Photonic Secures $200M to Propel Quantum Computing with Entanglement First Architecture

May 12, 2026
Photonic Secures $200M to Propel Quantum Computing with Entanglement First Architecture
  • Photonic is advancing its Entanglement First architecture, which combines silicon-based qubits with native photonic connectivity to enable scalable, fault-tolerant quantum computing over existing fiber infrastructure.

  • The company has closed a funding round exceeding $200 million, enabling milestone-driven growth, expanding the team, and deepening partnerships with government programs and strategic investors.

  • The round was led by Planet First Partners and drew participation from both new and existing investors across Canada, Europe, the US, and the Middle East, including RBC, TELUS, Microsoft, and Mubadala Capital.

  • New and existing participants also included the Canada StrongNorth Fund, Export Development Canada, Bell Ventures, Firgun Ventures, InBC Investment Corp., the Royal Bank of Canada, and Telus, among others.

  • The financing supports Photonic’s move toward commercialization and its plan to grow the team from about 170 to over 200 by next year, while building labs and partnerships to hit commercialization milestones.

  • Since 2016, Photonic has raised over $350 million to develop a scalable quantum computer and services, with the latest round valuing the company at roughly $2 billion post-money.

  • The first close in January 2026 included strategic investors like RBC and TELUS, alongside returning supporters such as BC Investment Management Corporation and Microsoft, signaling broad international backing.

  • CEO Don Mattrick and executives from Microsoft, BDC, Bell Ventures, EDC, TELUS, and others frame the funding as uniting government support, strategic partners, and international investors to commercialize distributed quantum architectures.

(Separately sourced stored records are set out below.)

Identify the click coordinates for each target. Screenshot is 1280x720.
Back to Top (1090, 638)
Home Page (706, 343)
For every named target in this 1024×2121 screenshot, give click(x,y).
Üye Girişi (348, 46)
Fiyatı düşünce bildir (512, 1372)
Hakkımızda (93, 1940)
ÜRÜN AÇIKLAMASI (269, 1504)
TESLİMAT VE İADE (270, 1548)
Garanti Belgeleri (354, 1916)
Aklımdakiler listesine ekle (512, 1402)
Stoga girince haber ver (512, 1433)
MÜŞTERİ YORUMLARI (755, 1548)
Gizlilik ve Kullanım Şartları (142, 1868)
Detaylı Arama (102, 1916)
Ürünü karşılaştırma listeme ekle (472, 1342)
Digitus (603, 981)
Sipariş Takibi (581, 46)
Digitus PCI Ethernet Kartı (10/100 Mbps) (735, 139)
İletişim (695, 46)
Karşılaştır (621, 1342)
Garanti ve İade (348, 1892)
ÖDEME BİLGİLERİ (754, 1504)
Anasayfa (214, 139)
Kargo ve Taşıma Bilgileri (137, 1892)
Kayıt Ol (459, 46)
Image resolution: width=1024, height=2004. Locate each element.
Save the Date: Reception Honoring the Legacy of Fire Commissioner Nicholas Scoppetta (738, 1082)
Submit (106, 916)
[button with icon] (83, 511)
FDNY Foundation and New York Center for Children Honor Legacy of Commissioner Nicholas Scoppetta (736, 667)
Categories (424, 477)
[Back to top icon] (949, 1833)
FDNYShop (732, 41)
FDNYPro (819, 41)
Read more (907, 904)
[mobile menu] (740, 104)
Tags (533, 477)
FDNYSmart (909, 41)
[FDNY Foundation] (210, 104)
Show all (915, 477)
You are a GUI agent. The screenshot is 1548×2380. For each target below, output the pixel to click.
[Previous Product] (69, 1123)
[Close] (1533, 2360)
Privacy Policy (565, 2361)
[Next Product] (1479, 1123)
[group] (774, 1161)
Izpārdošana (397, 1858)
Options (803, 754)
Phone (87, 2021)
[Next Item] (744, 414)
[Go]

  • Industry stakeholders emphasize Photonic’s role in scaling quantum tech and integrating with existing telecom and fiber infrastructure, with government and corporate partners backing a path to commercial value.

  • Photonic participates in Canada’s Quantum Champions Program and the US DARPA Quantum Benchmarking Initiative, aiming to determine if an industrially useful quantum computer can be built by 2033, with optimism for earlier milestones.

  • The funds are earmarked to scale operations, expand the team, and invest in labs and partnerships that advance toward commercialization milestones.

  • Photonic is moving from pure research into commercialization, acting as a customer in DARPA’s Quantum Benchmarking Initiative and engaging with Canada’s Quantum Champions Program.